▶ _What to produce_: Some of the lines below need repeating. Reproduce exactly those between the lines holding "Entries (42, 1514)" and "Privacy Policy (87, 1397)", inclusive.

(Stored data)
────────

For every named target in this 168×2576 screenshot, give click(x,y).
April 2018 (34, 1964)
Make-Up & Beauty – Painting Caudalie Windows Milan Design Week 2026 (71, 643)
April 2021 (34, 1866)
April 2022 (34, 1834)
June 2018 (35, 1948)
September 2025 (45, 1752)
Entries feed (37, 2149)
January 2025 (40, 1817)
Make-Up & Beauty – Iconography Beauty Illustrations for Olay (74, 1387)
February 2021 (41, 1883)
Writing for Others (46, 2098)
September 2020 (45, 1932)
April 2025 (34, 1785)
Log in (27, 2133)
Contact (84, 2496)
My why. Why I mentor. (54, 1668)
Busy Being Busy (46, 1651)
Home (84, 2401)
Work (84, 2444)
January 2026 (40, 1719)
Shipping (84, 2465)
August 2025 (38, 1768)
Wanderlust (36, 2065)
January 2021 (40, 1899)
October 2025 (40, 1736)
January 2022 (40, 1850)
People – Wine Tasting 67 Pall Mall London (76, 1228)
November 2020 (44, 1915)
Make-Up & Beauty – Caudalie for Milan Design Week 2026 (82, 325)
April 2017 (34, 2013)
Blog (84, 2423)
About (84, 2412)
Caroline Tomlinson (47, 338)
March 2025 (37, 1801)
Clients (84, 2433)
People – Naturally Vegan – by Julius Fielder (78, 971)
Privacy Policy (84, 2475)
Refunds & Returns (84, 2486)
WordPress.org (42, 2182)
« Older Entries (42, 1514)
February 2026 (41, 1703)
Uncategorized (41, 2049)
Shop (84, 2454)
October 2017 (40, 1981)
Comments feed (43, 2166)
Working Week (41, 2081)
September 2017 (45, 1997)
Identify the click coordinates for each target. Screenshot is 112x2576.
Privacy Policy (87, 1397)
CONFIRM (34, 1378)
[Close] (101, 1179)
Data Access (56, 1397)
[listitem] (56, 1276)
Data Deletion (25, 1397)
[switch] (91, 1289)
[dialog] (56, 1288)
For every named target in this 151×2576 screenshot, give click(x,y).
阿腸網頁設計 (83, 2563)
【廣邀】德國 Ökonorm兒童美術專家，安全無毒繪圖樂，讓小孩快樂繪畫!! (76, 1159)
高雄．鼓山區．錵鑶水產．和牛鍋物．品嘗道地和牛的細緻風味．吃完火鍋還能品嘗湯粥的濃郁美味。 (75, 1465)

────────

▶ _Expected output_:
« Older Entries (42, 1514)
February 2026 (41, 1703)
Uncategorized (41, 2049)
Shop (84, 2454)
October 2017 (40, 1981)
Comments feed (43, 2166)
Working Week (41, 2081)
September 2017 (45, 1997)
Identify the click coordinates for each target. Screenshot is 112x2576.
Privacy Policy (87, 1397)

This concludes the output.